- [WORK TO COMPLETE]: Reproduce verbatim everything in the data below from the line containing "The image size is (1568, 2224)." down to the line containing "center [235, 1534].", with both of those lines included.

--- Begin LISTED ENTRIES ---

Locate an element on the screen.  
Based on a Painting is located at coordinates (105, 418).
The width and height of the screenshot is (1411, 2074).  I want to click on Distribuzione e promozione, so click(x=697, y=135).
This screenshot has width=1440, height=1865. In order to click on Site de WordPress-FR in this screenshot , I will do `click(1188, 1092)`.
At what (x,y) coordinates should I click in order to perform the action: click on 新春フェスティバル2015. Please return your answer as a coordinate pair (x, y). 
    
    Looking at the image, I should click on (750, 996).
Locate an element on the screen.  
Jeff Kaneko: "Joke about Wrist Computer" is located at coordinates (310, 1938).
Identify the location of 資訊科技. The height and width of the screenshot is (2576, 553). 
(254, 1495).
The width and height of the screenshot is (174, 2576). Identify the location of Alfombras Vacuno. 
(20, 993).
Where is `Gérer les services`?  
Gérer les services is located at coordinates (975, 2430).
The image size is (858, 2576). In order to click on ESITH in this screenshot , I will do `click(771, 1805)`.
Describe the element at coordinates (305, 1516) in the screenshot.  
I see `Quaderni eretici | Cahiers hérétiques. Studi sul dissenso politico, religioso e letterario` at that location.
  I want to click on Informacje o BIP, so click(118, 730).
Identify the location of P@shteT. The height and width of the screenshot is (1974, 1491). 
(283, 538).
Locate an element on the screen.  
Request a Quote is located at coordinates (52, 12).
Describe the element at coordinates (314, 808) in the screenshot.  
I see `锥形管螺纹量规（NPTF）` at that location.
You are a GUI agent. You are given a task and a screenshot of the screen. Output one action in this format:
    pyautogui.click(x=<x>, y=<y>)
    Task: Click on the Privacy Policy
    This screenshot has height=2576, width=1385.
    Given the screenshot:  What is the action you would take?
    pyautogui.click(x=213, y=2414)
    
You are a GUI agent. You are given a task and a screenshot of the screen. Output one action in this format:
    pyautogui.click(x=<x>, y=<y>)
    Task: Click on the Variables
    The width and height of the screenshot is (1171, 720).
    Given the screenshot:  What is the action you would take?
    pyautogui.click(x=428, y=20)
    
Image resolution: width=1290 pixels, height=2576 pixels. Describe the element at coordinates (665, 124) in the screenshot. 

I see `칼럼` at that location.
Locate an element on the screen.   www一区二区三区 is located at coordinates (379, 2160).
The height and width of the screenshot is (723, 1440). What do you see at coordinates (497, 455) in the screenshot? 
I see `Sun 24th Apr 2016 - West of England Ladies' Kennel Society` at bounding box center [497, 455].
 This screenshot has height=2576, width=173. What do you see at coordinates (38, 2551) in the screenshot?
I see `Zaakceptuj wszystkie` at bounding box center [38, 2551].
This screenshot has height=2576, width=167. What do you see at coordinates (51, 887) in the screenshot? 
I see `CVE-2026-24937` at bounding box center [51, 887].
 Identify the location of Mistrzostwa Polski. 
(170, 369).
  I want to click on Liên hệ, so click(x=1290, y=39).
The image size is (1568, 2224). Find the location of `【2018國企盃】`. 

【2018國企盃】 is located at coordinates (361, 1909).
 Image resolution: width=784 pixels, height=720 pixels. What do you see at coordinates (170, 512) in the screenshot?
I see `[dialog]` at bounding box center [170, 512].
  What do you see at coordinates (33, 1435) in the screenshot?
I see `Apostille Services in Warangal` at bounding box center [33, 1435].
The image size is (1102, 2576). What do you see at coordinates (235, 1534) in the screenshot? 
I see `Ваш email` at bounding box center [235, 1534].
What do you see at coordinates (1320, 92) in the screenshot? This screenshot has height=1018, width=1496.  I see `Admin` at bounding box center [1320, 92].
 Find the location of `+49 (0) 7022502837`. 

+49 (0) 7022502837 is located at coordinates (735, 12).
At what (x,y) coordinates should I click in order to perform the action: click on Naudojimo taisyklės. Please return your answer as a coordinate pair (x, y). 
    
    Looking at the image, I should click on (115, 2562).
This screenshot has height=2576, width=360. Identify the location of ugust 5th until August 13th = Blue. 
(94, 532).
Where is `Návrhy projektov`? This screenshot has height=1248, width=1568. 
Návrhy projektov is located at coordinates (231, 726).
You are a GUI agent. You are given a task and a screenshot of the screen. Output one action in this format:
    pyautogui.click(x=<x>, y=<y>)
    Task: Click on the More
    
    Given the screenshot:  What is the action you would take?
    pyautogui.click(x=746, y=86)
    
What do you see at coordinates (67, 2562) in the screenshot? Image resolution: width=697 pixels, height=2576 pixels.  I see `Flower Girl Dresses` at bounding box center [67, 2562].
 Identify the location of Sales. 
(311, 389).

--- End LISTED ENTRIES ---

- [TASK RESPONSE]:
The image size is (1568, 2224). Find the location of `【2018國企盃】`. 

【2018國企盃】 is located at coordinates (361, 1909).
 Image resolution: width=784 pixels, height=720 pixels. What do you see at coordinates (170, 512) in the screenshot?
I see `[dialog]` at bounding box center [170, 512].
  What do you see at coordinates (33, 1435) in the screenshot?
I see `Apostille Services in Warangal` at bounding box center [33, 1435].
The image size is (1102, 2576). What do you see at coordinates (235, 1534) in the screenshot? 
I see `Ваш email` at bounding box center [235, 1534].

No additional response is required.